13. En l’espèce, le requérant a présenté une demande de mutation par une pétition écrite, et non pas par voie électronique prévue dans la procédure de mutation pour des motifs de santé, de conjoint et d’études. Il a été débouté du recours en annulation qu’il avait introduit contre le rejet de sa demande au motif qu’il n’avait pas respecté les règles de procédure à cet égard. Même si le requérant indique avoir aussi introduit dans le respect des règles applicables des demandes par voie électronique, qui auraient également été rejetées, il ne semble pas avoir intenté des recours en annulation contre ces décisions de rejet.

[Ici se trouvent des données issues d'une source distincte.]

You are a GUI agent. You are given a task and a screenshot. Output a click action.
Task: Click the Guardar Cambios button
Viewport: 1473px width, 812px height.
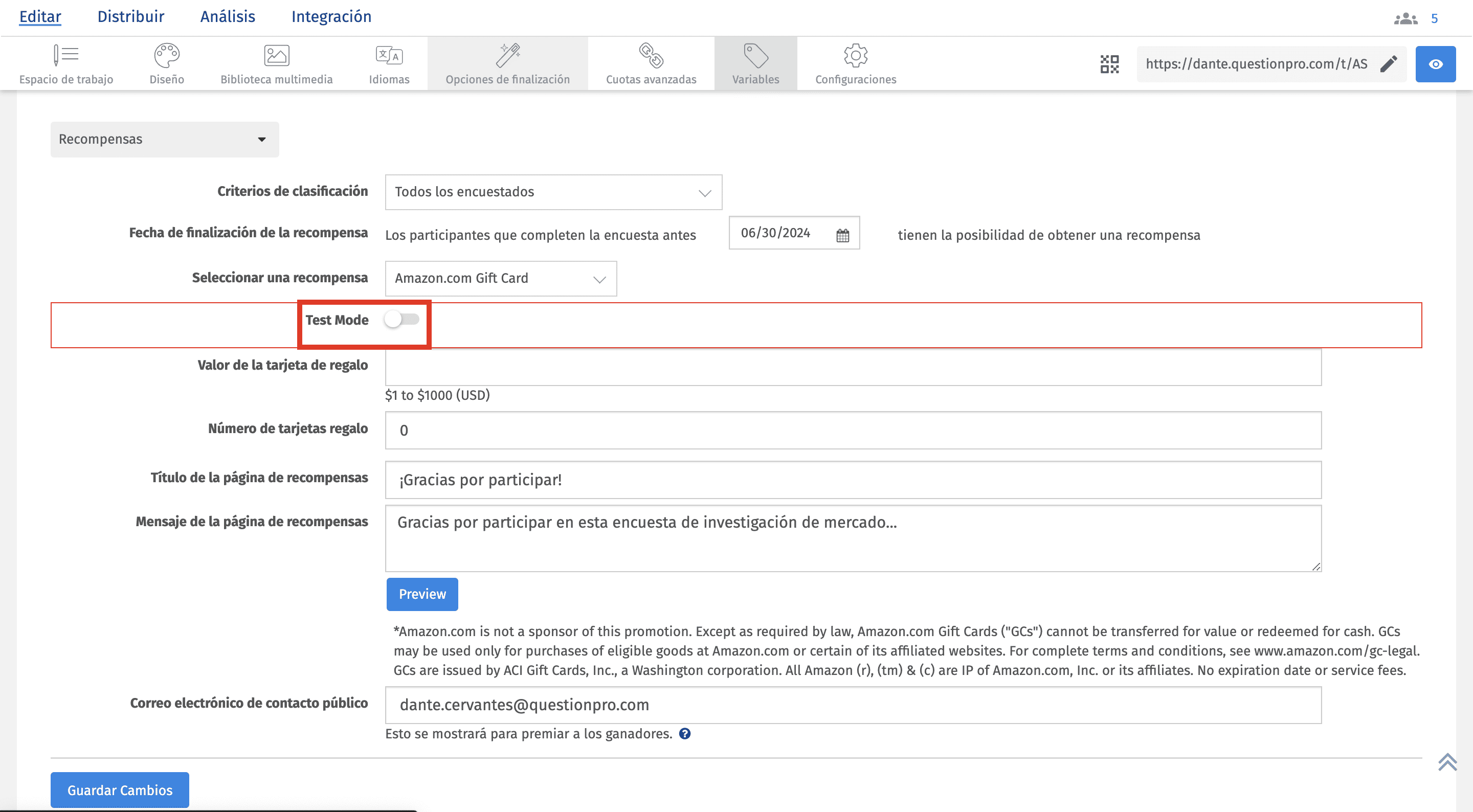click(x=120, y=790)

Par conséquent, dans la présente affaire le requérant ne peut être réputé avoir épuisé les voies de recours internes dans les formes et délais prescrit par le droit interne.

14. Par conséquent, il convient d’accueillir l’exception du Gouvernement et de déclarer ce grief irrecevable pour non-épuisement des voies de recours internes en application de l’article 35 §§ 1 et 4 de la Convention.

15. Le requérant a également soulevé d’autres griefs sous l’angle des articles 6 § 1 et 14 de la Convention relativement à la durée de la procédure et à une discrimination qu’il allègue avoir subie.

16. La Cour constate, au vu de l’ensemble des éléments en sa possession, et pour autant que les faits litigieux relèvent de sa compétence, que ces griefs soit ne satisfont pas aux critères de recevabilité énoncés aux articles 34 et 35 de la Convention, soit ne font apparaître aucune apparence de violation des droits et libertés consacrés par la Convention ou ses protocoles.

17. Il s’ensuit que cette partie de la requête doit être rejetée en application de l’article 35 § 4 de la Convention.

Par ces motifs, la Cour, à l’unanimité,

Déclare la requête irrecevable.

Fait en français puis communiqué par écrit le 8 septembre 2022.